Information supplied Start Marker
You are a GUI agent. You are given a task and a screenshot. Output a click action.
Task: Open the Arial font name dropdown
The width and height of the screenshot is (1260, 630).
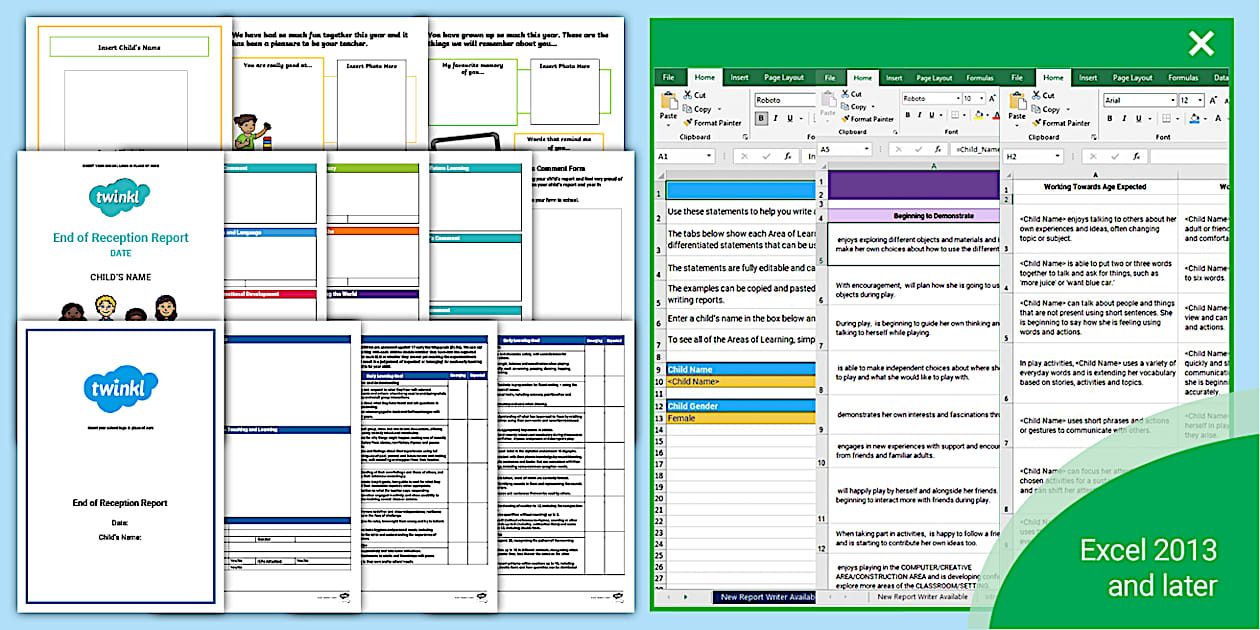tap(1173, 100)
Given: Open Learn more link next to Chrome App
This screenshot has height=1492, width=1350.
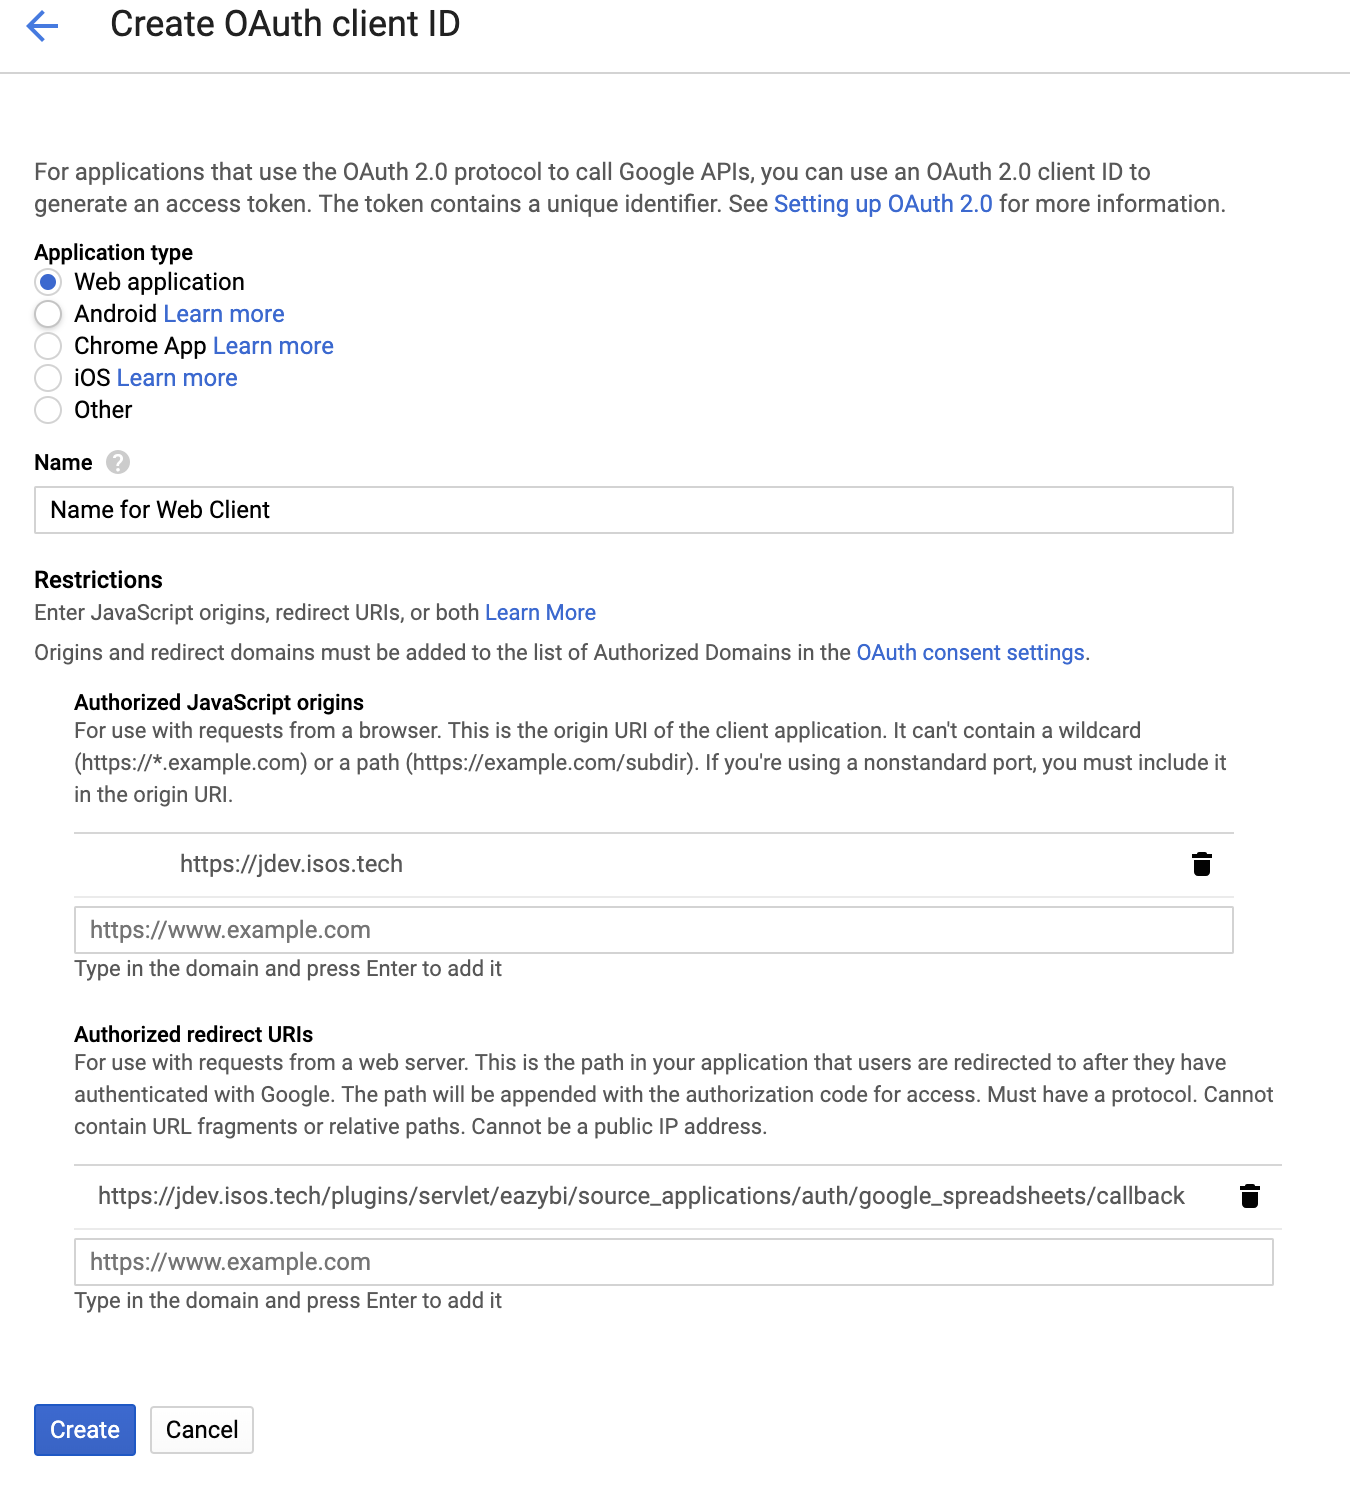Looking at the screenshot, I should pos(273,346).
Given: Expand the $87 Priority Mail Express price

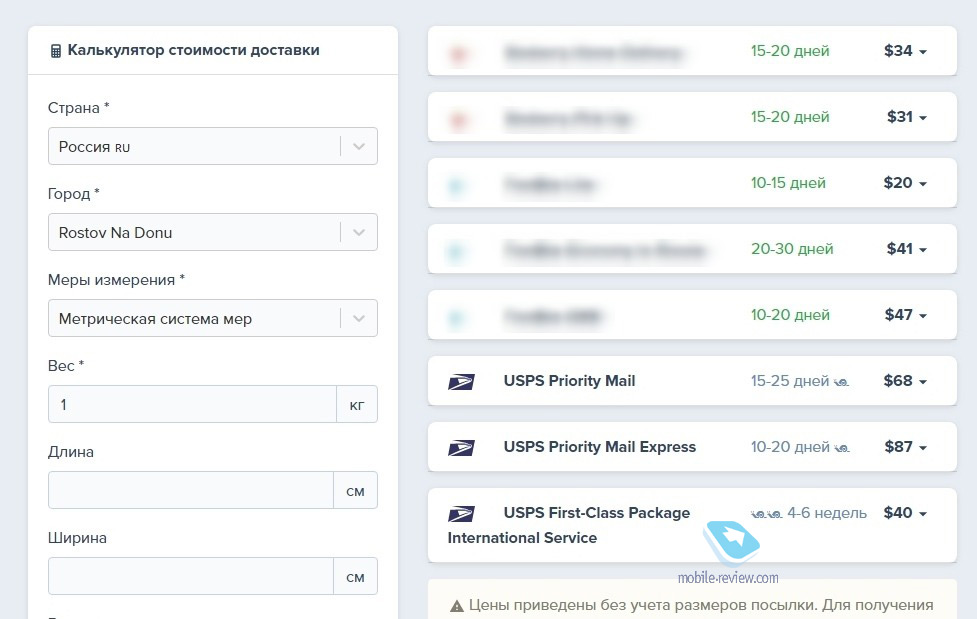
Information supplied End Marker
## Task directions
Word for word, quote the lines above. Omit the pictures.

## Problem solution
You are a GUI agent. You are given a task and a screenshot. Output a click action.
Task: Open the Arial font name dropdown
The width and height of the screenshot is (1260, 630).
tap(1173, 100)
Given: Open Learn more link next to Chrome App
This screenshot has height=1492, width=1350.
Looking at the screenshot, I should pos(273,346).
Given: Expand the $87 Priority Mail Express price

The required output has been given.